The European Fund and Asset Management Association has thrown its weight behind the European Commission’s bid for greater regulatory convergence through amendments to the requirements of the Capital Markets Union.
Last month, the Commission proposed legislation to amend the European System of Financial Supervision in order to reinforce integrated supervision, thereby strengthening the Capital Markets Union (CMU) and leading to greater financial integration.
In a statement, EFAMA said: “EFAMA fully supports supervisory convergence as a crucial element in ensuring a successful Capital Markets Union through supervision, and integral to removing barriers to cross-border provision of financial services.
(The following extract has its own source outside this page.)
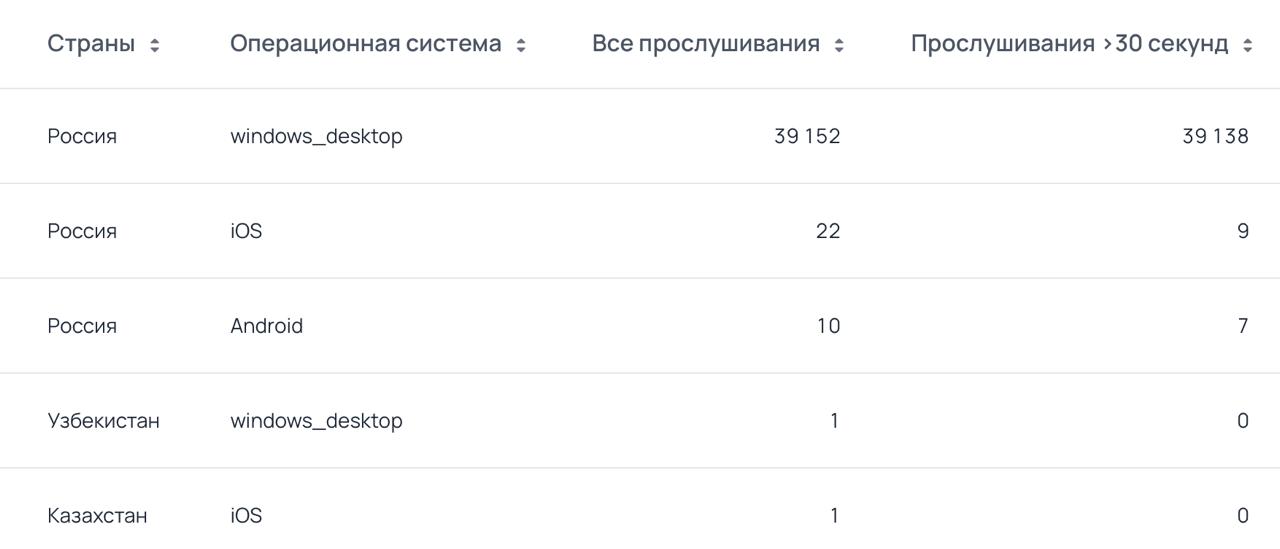Click the Страны column header
Image resolution: width=1280 pixels, height=549 pixels.
91,44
The ESAs should ultimately ensure further capital markets integration and support building an efficient value chain in the interest of end-investors.”
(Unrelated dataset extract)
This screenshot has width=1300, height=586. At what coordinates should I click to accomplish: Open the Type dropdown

EFAMA accepted that the Commission’s proposal was “complex and wide-ranging”, and said that both EFAMA and its members are in the process of analysing the finer details.
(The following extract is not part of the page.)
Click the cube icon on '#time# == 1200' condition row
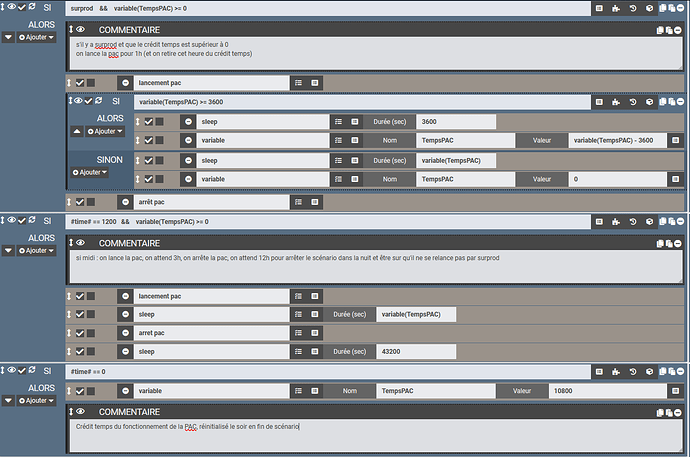690x457 pixels. pos(651,221)
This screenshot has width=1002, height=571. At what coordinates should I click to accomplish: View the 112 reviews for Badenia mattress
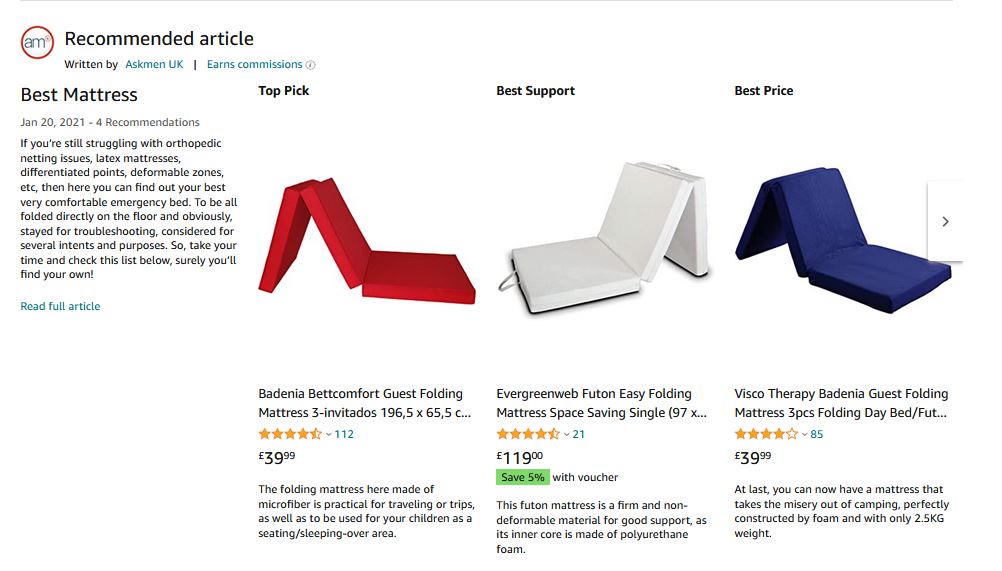344,434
EFAMA noted that the proposal gives new “supervisory and intervention powers” to that European Securities and Markets Authority (ESMA), “including direct supervision on a number of EU regulated funds” such as ELTIFs, EuSEFs and EuVECAs.
It would, the organisation said, also grant additional powers that would help to ensure coordinated supervisory action in the areas of delegation and outsourcing.
‘Crucial to act against letterbox-entities’
EFAMA sounded a note of caution in saying that it should be acknowledged that delegation is already a “reliable, well-functioning and tested model” that was central to investor choice.
EU investors, it said, can already access “world-leading investment expertise and the associated improved investor outcomes”, adding that the EU legislative framework already provides “robust standards” for the asset management industry that prevents letter-box entities.
“In this context, and in line with the CMU’s overall aim to establish stronger saving patterns and develop non-bank funding sources in Europe,” EFAMA concluded, “we need to ensure that any review of the European supervisory set-up fosters these principles. Ultimately, from an EFAMA point of view, nurturing UCITS’ global appeal, is of paramount importance.
“EFAMA looks forward to constructively engaging with policymakers in Council and Parliament, to maintain investor choice and outcomes and to improve European capital markets within a global framework, as this proposal begins its legislative journey,” it said.